In juni 2000 opende hospice De Spreng in Beekbergen voor het eerst haar deuren. Dit jaar viert het hospice, onderdeel van Zorggroep Apeldoorn, haar 25-jarig bestaan. De jubileummaand valt samen met de landelijke week van de palliatieve zorg (4 t/m 11 oktober 2025). Een mooi moment om samen met oud-medewerkers terug te blikken.

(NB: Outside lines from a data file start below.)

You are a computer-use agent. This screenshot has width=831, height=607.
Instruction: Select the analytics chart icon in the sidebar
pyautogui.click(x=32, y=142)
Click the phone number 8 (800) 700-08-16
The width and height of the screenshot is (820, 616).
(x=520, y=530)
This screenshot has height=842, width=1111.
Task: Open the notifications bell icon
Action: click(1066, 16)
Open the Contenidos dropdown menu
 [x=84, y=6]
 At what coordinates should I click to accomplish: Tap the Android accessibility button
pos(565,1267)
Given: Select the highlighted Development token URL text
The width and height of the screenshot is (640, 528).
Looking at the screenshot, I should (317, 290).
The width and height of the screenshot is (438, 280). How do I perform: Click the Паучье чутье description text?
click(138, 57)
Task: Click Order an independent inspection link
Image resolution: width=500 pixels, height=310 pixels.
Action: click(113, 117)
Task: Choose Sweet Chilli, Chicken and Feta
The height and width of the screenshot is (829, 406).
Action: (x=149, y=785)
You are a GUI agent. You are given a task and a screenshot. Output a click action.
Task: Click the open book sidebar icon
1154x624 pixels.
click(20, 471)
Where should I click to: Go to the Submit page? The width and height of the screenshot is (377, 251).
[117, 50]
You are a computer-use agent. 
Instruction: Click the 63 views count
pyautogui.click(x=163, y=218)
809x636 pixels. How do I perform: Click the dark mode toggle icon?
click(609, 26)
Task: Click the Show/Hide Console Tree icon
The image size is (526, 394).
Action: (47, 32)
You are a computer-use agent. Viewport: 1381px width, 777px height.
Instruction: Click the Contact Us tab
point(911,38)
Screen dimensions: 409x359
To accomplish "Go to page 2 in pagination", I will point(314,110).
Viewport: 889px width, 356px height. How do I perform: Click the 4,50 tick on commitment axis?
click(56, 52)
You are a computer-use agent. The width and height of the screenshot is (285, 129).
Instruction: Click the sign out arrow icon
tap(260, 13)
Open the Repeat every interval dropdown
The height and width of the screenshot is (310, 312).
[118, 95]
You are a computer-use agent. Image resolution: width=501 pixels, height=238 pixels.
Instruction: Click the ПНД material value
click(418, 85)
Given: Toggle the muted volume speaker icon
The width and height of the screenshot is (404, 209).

Gerrie, die na haar pensionering als zorgvrijwilliger actief blijft, en Ina, die sinds drie jaar als gastvrouw betrokken is, illustreren hoe het hospice ook na al die jaren een thuis blijft, voor zowel gasten als voor degenen die er zorg dragen. Samen met hun oud-collega’s Annemiek en Coby kijken ze terug op de begintijd, de bijzondere ontmoetingen en wat De Spreng zo uniek maakte.
Een pioniersstart
Het begon in een leeg gebouw aan de rand van Beekbergen. De eerste maanden van De Spreng waren vooral pionieren. Het gebouw was nieuw en leeg; er waren geen vaste routines of draaiboeken. Medewerkers begonnen met een periode van scholing. Annemiek (66), die jarenlang in het ziekenhuis werkte, had bewust gewacht op de komst van het hospice: “Ik wist dat De Spreng er zou komen en dacht meteen: daar wil ik werken. In april 2000 werd de eerste steen gelegd en in juni waren we er klaar voor. We kregen een maand lang scholing van artsen, verpleegkundigen en geestelijk verzorgers. Daarna staken we letterlijk de handen uit de mouwen: schoonmaken, kamers inrichten, meubels sjouwen. Het was pionieren, maar dit gaf ook een goed gevoel: dit doen we echt met elkaar.”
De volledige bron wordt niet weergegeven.